Secondly, it is seen as protecting an individual’s rights. It is therefore important that in the system, in attempting to control crime, it does not compromise the due processes of rights. Not in public domain that Mamombe’s trial can only be held at the whim of her medical team. 

Mamombe got the high court to interdict a separation of trials. Mamombe has a propensity to violate public disorder. Letting her do kuda kwa Jojina undermines public confidence in the judicial system. 

In the ruling by Provincial Magistrate Vongai Muchuchuti-Guwuriro, the facts of the matter were that the two accused were arraigned before the court on initial appearance.

They were facing allegations of contravening Section 5(3)(a) of the Public Health (Covid-19 Prevention, Containment and Treatment National Lockdown) Consolidating and Amendment Order of S.I.200/2020 a.r.w. SI 42/2021 Partaking or Convening a gathering. 

The accused were both placed on remand resulting in them formally applying for admission to bail. The State opposed the accused’s application. The prosecutor relied on two major grounds for that opposition namely that: The accused are likely to commit further offences whilst on bail. 

The prosecutor indicated that the State’s apprehension was buttressed by the fact that the accused are facing three other similar offences. These appear on the Harare records indicated below: 1 CRB.98-99/20. 2.CRB.5766-60/20. 3.CRB.919-20/21. 
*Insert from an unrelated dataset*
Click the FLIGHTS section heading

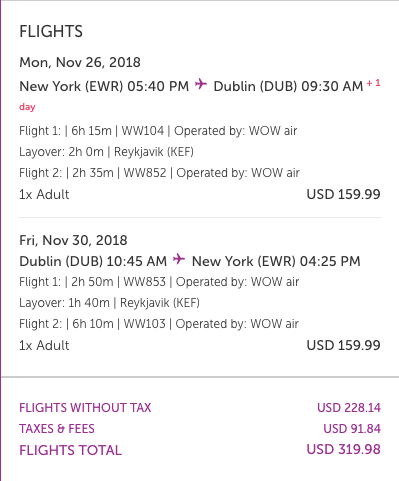pyautogui.click(x=51, y=32)
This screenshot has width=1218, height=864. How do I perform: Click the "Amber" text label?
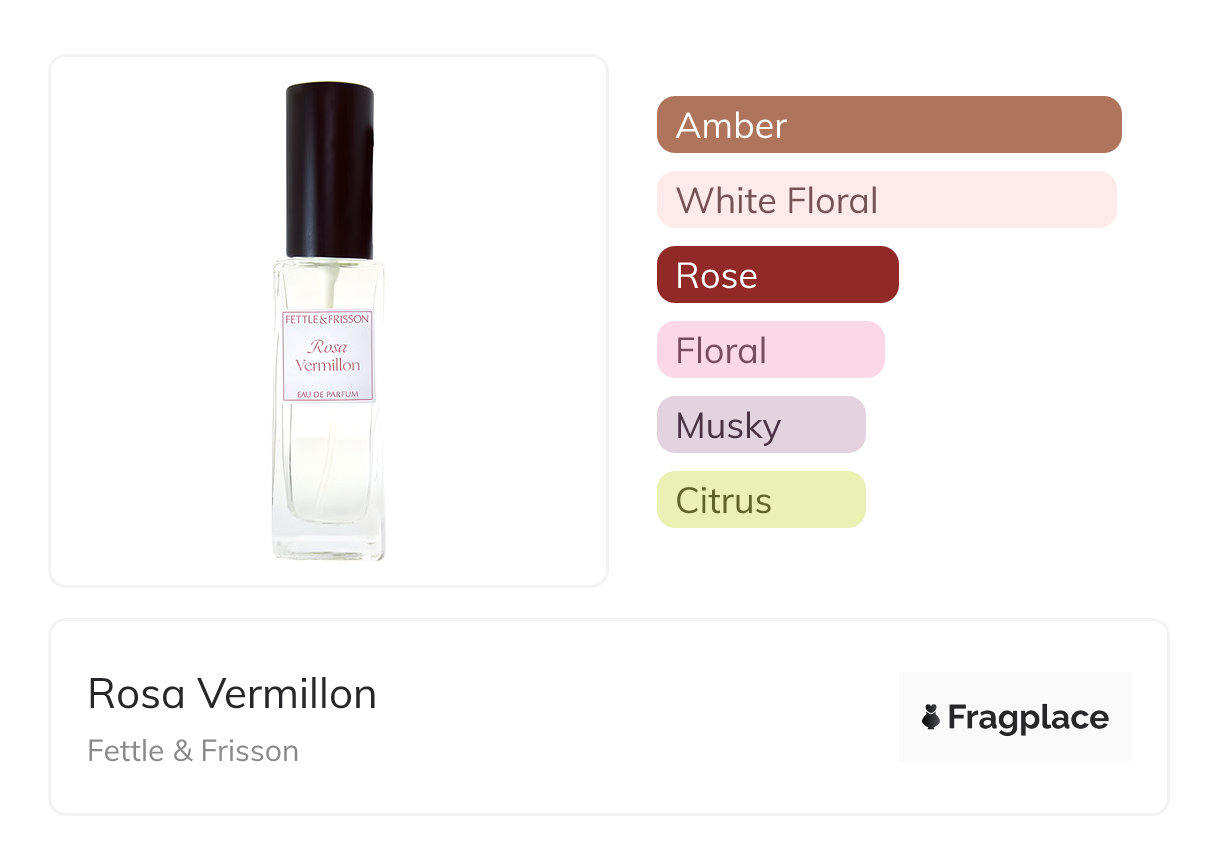(731, 125)
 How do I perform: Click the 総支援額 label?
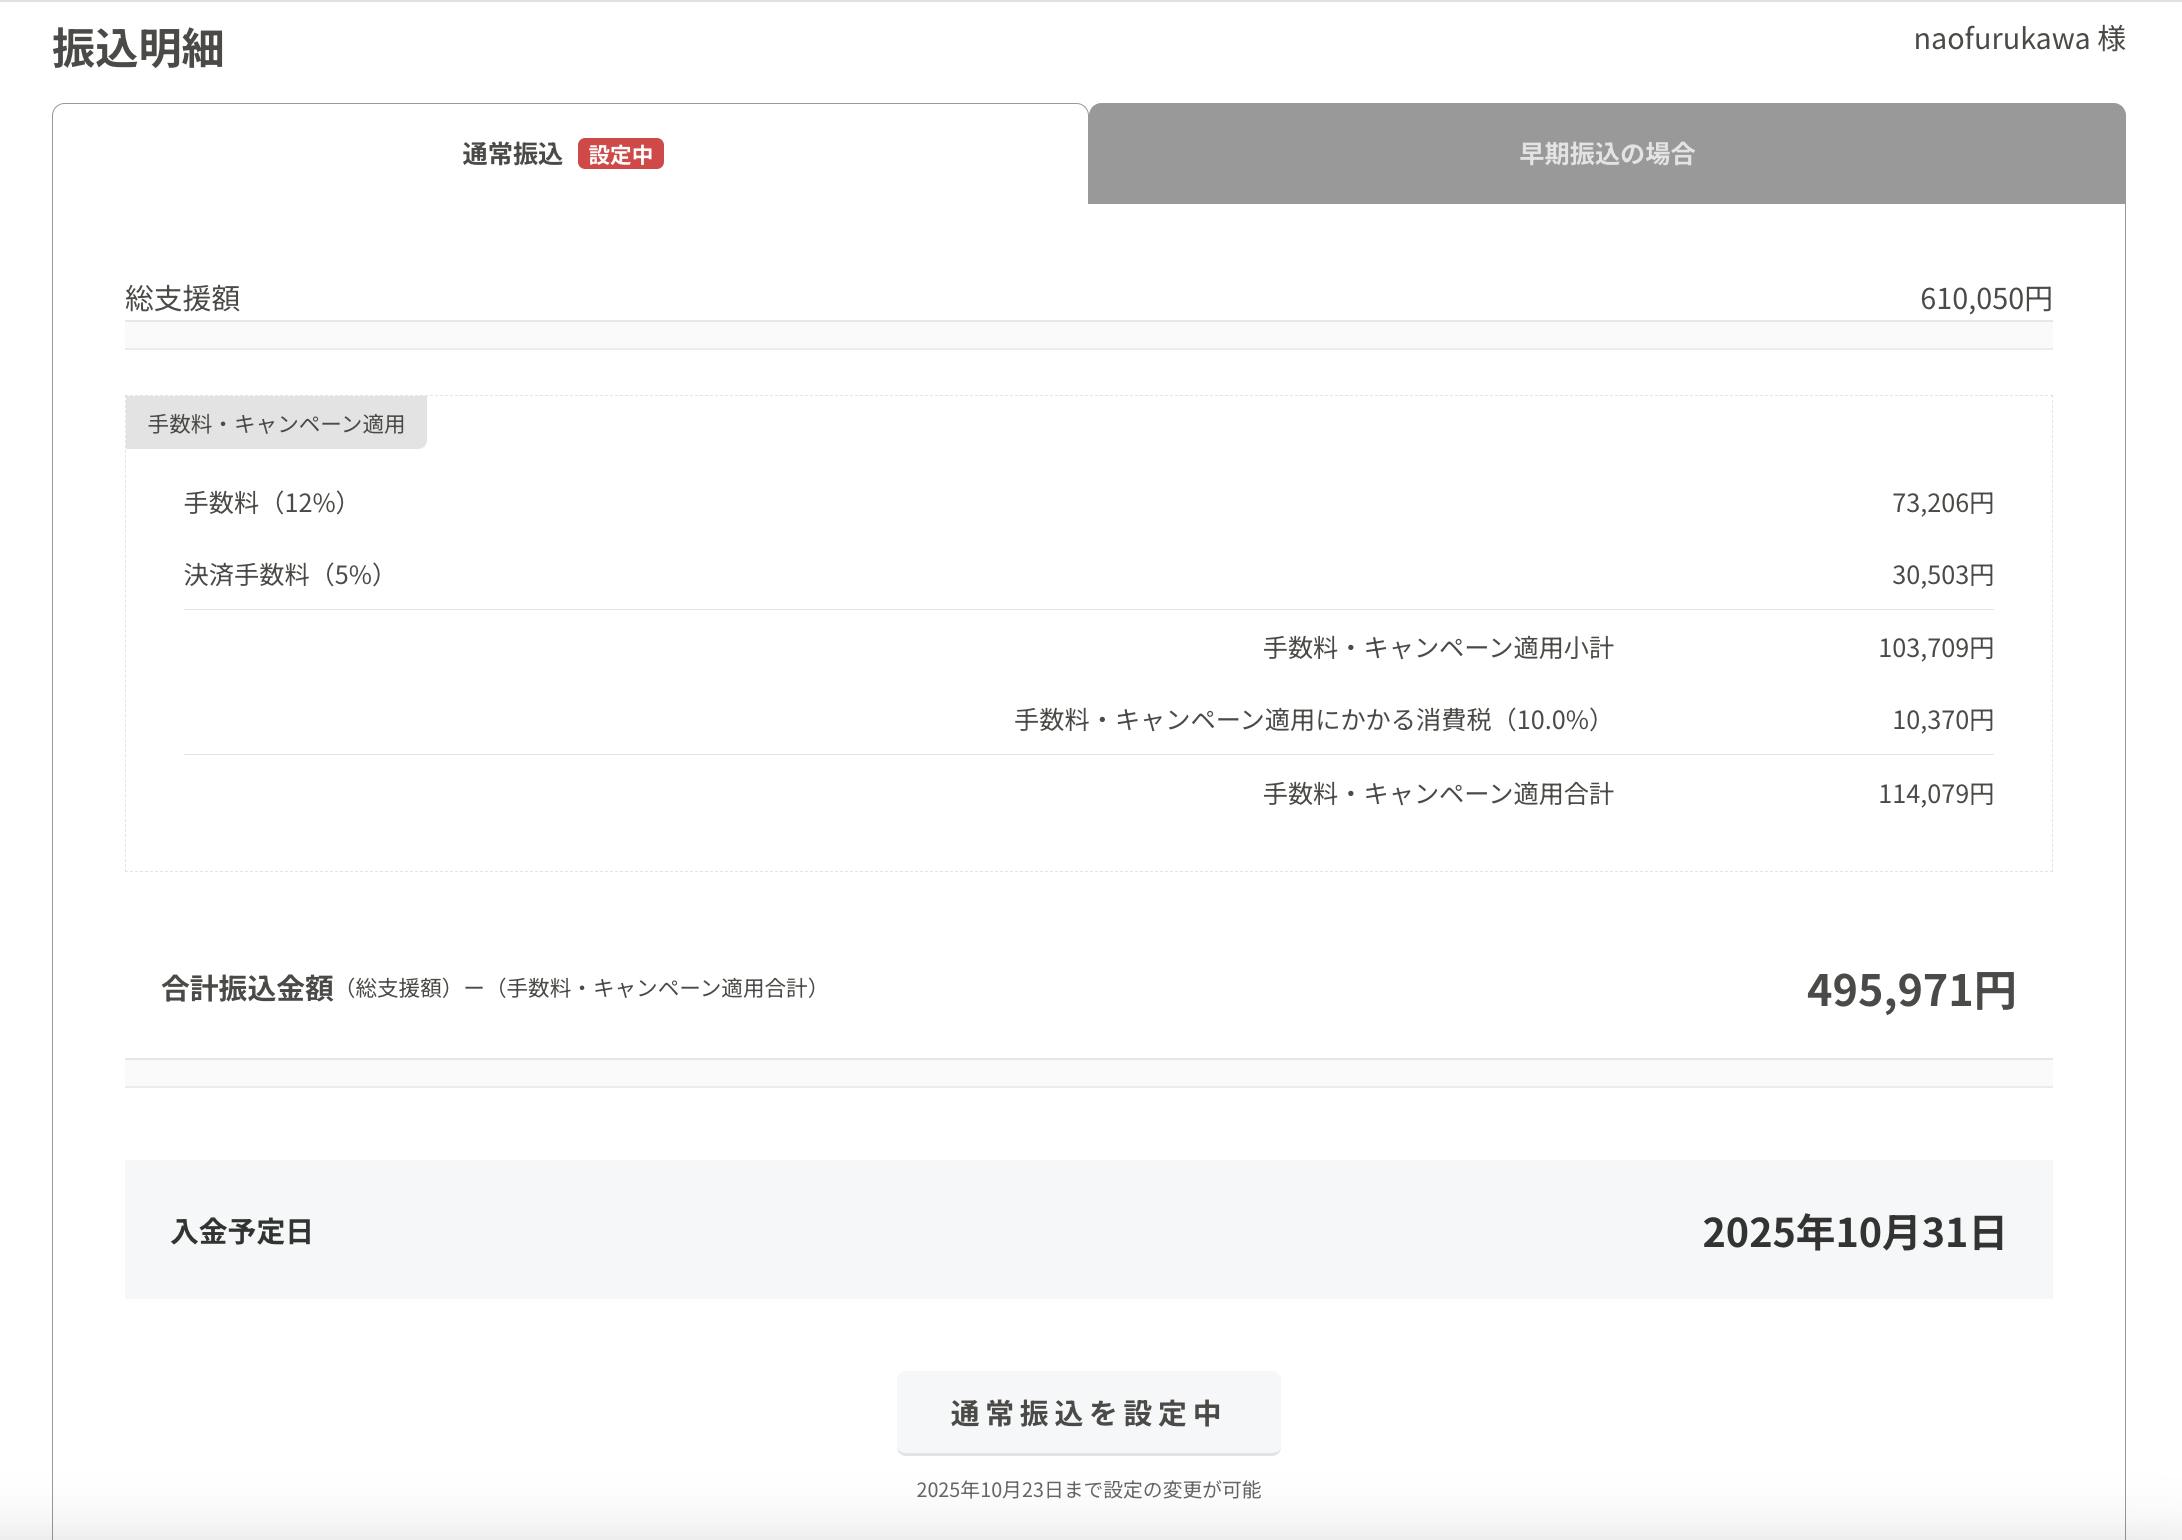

It is clear the State has overwhelming evidence linking the accused to the alleged commission of the offence. Prosecution alleged that there are witnesses who saw the accused convening the gathering in question. There is also video footage and witnesses who can testify to seeing the accused committing the offence. 

Magistrates and judges are strictly guided by law and do not decide on political whim. Bail applications in Zimbabwe are a constitutional right with the advent of the Constitution of Zimbabwe, 2013.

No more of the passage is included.